With in-depth study of the tumor microenvironment, researchers have discovered that the tumor microenvironment can help tumors escape attack by the human immune system36,37. Activation of the PD-1/PD-L1 signaling pathway is supports tumor escape from immune surveillance, but the specific tumor immune escape mechanism is not yet clear38,39,40. PD-L1 has been shown to be closely related to tumor immune escape in a variety of tumors. For example, in non-small lung cancer, PD-L1 expression can help tumor cells escape attack by autoimmune cells, thereby affecting the prognosis of patients12,41. Innate immune cells like tumor-associated macrophages (TAMs), neutrophils (TANs), and dendritic cells mainly exert the role of promoting tumor progression. Research confirmed that high TUG1 expression and high levels of infiltration of pro-tumor immunocytes in liver cancer tissue leading to the malignant progression20. Study also found that lnc-TUG1 was significantly correlated with quiescent NK cells, suggesting that lnc-TUG1 had the potential to become a tumor immunotherapy target19. We identified that the expression of TUG1 was positively correlated with PD-L1 expression in HCC. Knockdown of TUG1 expression could reduce the mRNA and protein expression of PD-L1. Furthermore, our results showed that silencing TUG1 expression could partially improve effector T cell-induced killing of cancer cells.
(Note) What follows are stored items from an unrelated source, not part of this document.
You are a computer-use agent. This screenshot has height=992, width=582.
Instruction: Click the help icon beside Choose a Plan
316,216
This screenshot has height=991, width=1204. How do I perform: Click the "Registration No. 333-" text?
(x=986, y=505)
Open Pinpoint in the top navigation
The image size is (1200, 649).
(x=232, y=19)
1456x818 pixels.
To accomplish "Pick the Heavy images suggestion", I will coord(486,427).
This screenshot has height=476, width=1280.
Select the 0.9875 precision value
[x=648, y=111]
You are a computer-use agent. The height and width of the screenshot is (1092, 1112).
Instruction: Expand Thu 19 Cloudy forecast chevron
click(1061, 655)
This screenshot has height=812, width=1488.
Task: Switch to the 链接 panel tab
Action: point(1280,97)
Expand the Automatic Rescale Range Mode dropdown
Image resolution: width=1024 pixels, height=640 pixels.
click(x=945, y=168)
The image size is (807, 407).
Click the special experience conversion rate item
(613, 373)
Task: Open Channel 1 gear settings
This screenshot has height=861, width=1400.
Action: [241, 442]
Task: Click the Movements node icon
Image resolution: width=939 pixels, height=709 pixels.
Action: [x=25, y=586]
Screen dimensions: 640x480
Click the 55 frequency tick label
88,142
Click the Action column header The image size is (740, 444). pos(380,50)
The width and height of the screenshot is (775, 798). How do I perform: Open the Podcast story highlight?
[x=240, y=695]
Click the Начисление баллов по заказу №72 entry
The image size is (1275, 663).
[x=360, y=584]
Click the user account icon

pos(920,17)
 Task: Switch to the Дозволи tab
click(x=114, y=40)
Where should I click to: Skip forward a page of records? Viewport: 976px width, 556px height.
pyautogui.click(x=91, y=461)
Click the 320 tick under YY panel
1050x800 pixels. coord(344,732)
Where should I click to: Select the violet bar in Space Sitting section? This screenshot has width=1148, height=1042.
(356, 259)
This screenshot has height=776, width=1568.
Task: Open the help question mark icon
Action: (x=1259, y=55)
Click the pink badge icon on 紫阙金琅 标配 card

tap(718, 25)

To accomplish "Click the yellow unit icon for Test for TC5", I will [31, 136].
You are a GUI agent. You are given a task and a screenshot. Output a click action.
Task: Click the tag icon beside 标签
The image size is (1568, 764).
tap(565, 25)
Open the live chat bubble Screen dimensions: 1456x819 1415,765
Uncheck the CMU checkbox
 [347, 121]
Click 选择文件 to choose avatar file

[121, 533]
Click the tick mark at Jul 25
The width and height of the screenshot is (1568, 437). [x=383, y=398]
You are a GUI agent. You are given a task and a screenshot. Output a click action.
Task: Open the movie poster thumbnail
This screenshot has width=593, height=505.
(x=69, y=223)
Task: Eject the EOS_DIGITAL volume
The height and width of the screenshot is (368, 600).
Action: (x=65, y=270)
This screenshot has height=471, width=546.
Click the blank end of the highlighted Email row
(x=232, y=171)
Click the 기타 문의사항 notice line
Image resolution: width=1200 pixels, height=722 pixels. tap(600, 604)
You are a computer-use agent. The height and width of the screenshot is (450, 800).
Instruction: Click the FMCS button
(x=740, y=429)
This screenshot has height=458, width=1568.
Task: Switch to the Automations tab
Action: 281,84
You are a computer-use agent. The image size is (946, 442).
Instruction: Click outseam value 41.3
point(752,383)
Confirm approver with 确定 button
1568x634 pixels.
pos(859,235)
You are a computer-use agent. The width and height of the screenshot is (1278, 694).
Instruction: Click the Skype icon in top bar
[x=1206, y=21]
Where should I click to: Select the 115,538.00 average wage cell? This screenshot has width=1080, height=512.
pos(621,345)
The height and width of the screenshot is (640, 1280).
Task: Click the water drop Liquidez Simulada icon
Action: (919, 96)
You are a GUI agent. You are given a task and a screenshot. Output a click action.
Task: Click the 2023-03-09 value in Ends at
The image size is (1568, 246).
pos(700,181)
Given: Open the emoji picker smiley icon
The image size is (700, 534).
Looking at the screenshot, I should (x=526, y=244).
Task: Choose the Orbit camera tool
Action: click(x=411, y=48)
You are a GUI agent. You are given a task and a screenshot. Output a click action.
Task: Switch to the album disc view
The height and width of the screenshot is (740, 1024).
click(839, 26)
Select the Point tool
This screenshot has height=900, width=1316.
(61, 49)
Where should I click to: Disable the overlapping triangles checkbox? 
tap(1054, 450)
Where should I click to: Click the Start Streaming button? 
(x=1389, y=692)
These results indicate that TUG1 can decrease PD-L1 expression in tumor cells, which subsequently affects anticancer immunity.

Current studies indicate that activation of the JAK/STAT pathway promotes the occurrence and development of various diseases, including various inflammatory diseases, lymphoma, leukemia, and solid tumors42,43,44. Moreover, there is mounting evidence that JAK2/STAT3 signaling regulates PD-L1 in many cell types45,46. Guru et al.47 found that the V617F mutation in JAK2 is accompanied by increased PD-L1 expression and that this PD-L1 overexpression is mediated by JAK2 (V617F) mainly through STAT3. miR-375 overexpression suppresses PD-L1 expression in gastric cancer via the JAK2/STAT3 signaling pathway48. In this study, we observed that silencing TUG1 decreased JAK2/STAT3 expression and that inhibition of JAK2/STAT3 signaling reduced the expression of PD-L1. Thus, our results indicate that TUG1 positively regulates PD-L1 via the JAK2/STAT3 signaling pathway and can be considered a promising therapeutic target in HCC.

Conclusion

In summary, our study demonstrates that TUG1 and PD-L1 are highly expressed in liver cancer tissues and have potential as biomarkers and therapeutic targets. Importantly, we discovered that silencing TUG1 expression could improve the effector T cell killing capacity by suppressing the JAK2/STAT3/PD-L1 signaling pathway in vitro, which suggests that LncTUG1 may be developed to improve PD-1/PD-L1-based therapeutics for HCC. There are limitations to this study that need to be acknowledged. Firstly, additional hepatocellular carcinoma and adjacent normal tissue samples are needed to validate the results obtained at protein level and RNA level and to analyze clinicopathological relationships. Secondly, more comprehensive in vivo and in vitro studies are necessary to elucidate the mechanisms of TUG1 promotes hepatocellular carcinoma immune evasion via upregulating the JAK2/STAT3/PD-L1 signaling pathway. Lastly, clinical translation needs to be investigated to optimize therapeutic application. These work are the focus of our later research.